Association between respondents’ health seeking behaviour and selected characteristics.
The finding of this study revealed that sociodemographic characteristics such as age, educational level, occupation, religion and marital status were all found to be significantly associated with the respondents’ health seeking behaviour (p < 0.05). Similar study on care seeking behaviour and barriers to accessing services for sexually transmitted infections revealed that some sociodemographic characteristics such as age and educational status were not found statistically significant with health seeking behaviour of respondents.26Furthermore, this study also found a statistical significant association between health seeking behaviour of respondents and other variables such as respondents’ category, length of time spent in community, length of time spent in work, and presence of children.

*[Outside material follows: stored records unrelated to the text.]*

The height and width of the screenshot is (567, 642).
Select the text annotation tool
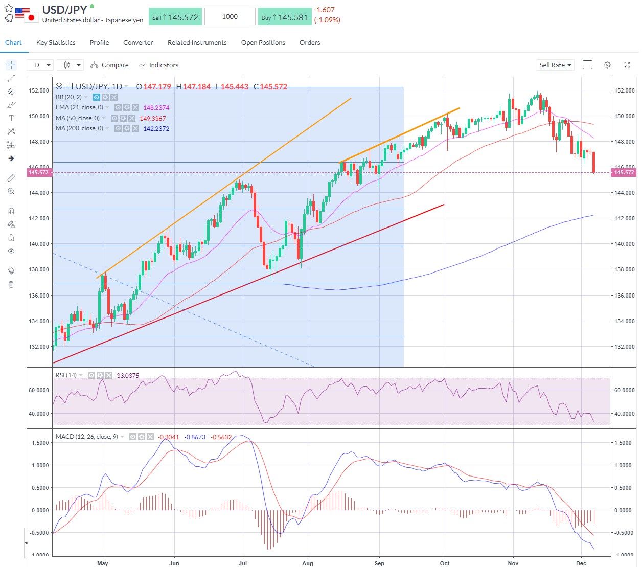pos(11,118)
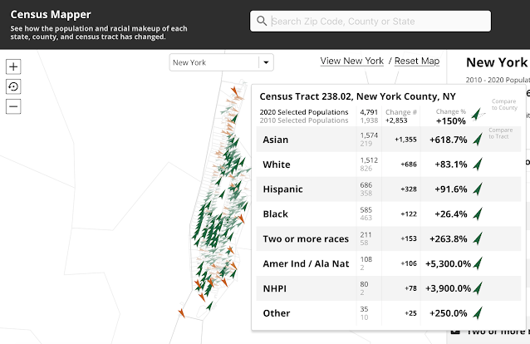Click the total change arrow beside +150%
Image resolution: width=530 pixels, height=344 pixels.
476,115
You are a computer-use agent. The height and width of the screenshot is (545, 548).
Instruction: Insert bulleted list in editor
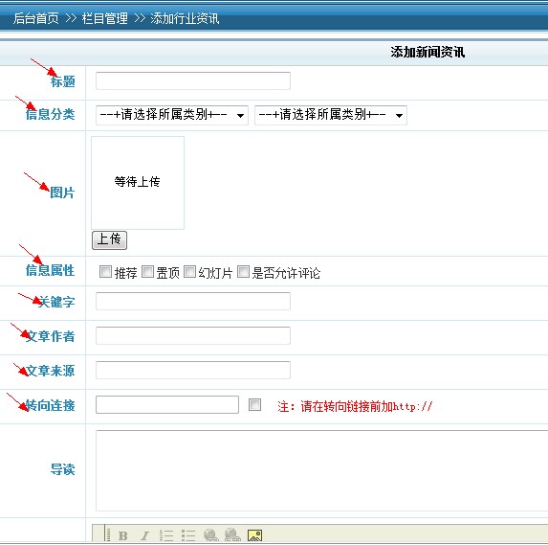pos(188,535)
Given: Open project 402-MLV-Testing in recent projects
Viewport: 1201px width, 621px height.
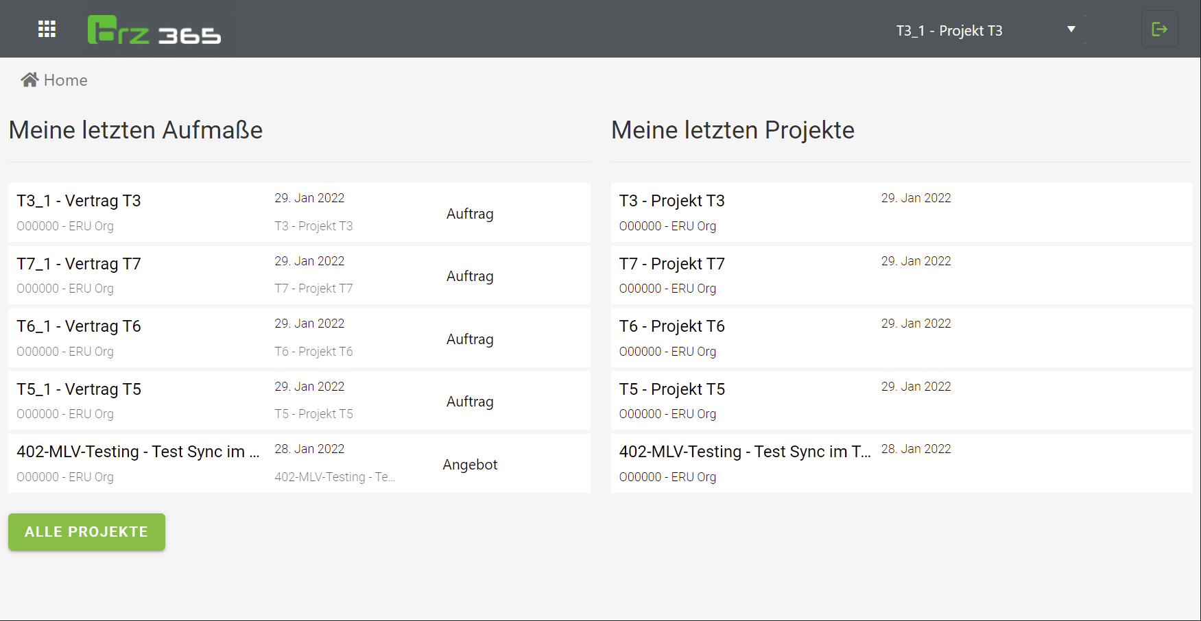Looking at the screenshot, I should [x=744, y=452].
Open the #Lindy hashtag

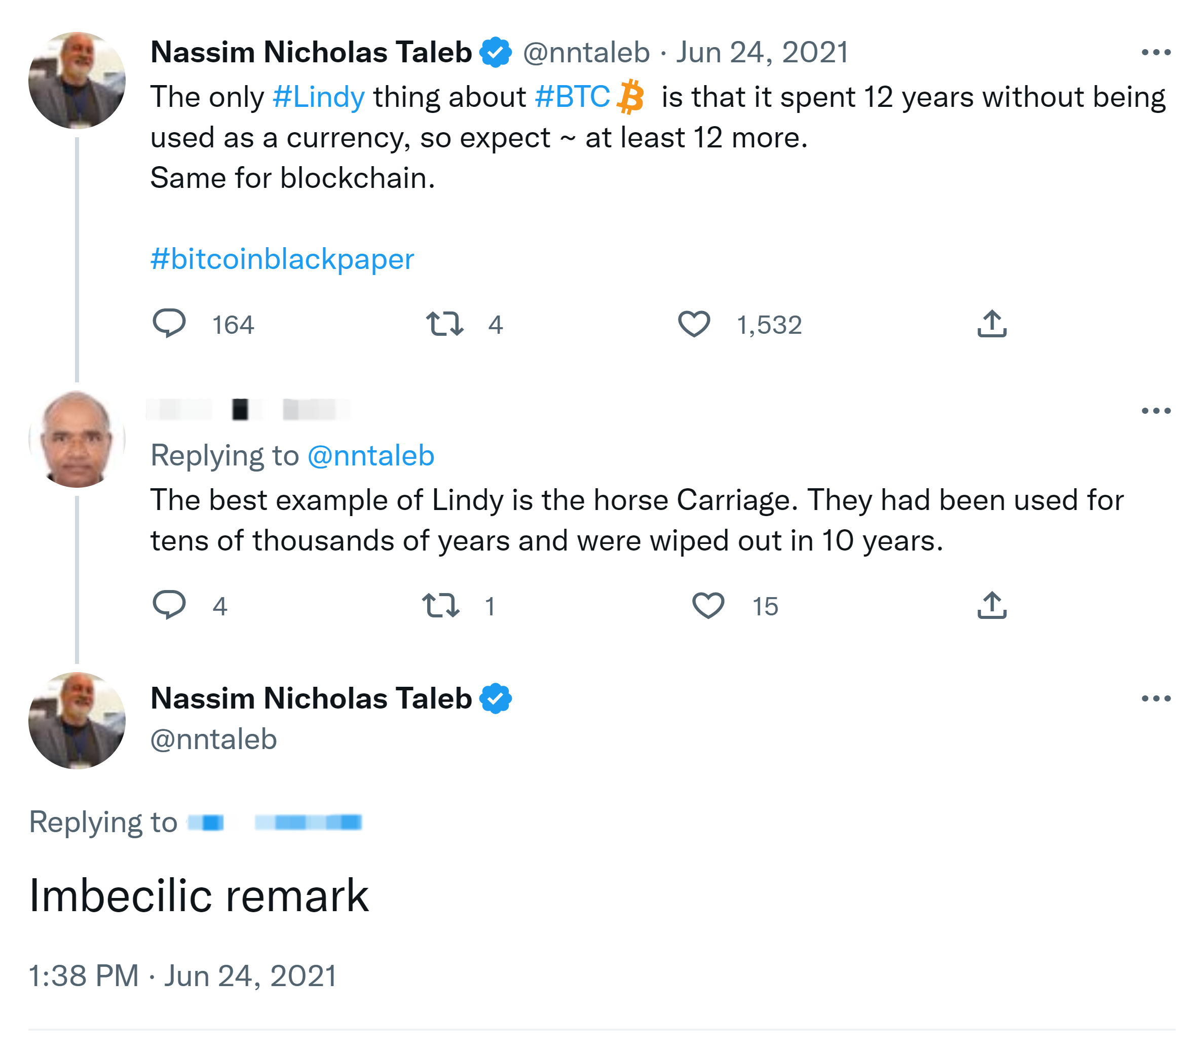point(318,97)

This is similar to findings from another study which found a significant association between number of years spent in work and the health seeking behaviour of the study participants. 26
Finding from the logistic regression model of the study revealed that respondents with less than junior secondary education were less likely to have good health seeking behaviour compared to those with senior secondary/technical/vocational education, on the other hand respondents with junior secondary education were also less likely to have good health seeking behaviour compared to those with senior secondary/technical/vocational education. This shows that level of education an individual attains has a great contribution in the health seeking behaviour of such an individual. This agrees with the submission that knowledge and attitudes are learned response sets and can therefore be modified or changed through education. 27
Respondents who were both sex workers and traders are more likely to have good health seeking behaviour compared to those who were only sex workers. Christians were found to be less likely to have good health seeking behaviour compared to those who practiced other religions. The reason could be attributed to their religious belief in healing without medicine, which is often referred to as “spiritual healing”.
Limitations
The study dealt with a highly stigmatized group that is not easily willing to share their experiences, though study participants were assured of anonymity throughout the study phases to gain informed consent before their participation. However, this might have affected their responses despite all our efforts.
CONCLUSION
This study has identified that sex workers in Ibadan North LGA have good knowledge of STIs, however it also documented that the health seeking behaviour of FSWs is poor and most disapprove of public health care facilities and prefer other alternatives such as self-medicate from drug stores and drug peddlers for their health care. There is therefore the need to develop interventions that will help them in confidently accessing affordable health facility, when necessary, without prejudice.
Conflict of Interest: There is no conflict of interest.
Acknowledgement: We acknowledge the contributions of the respondents who consented to this study.
Sources of funding: This study was self-sponsored.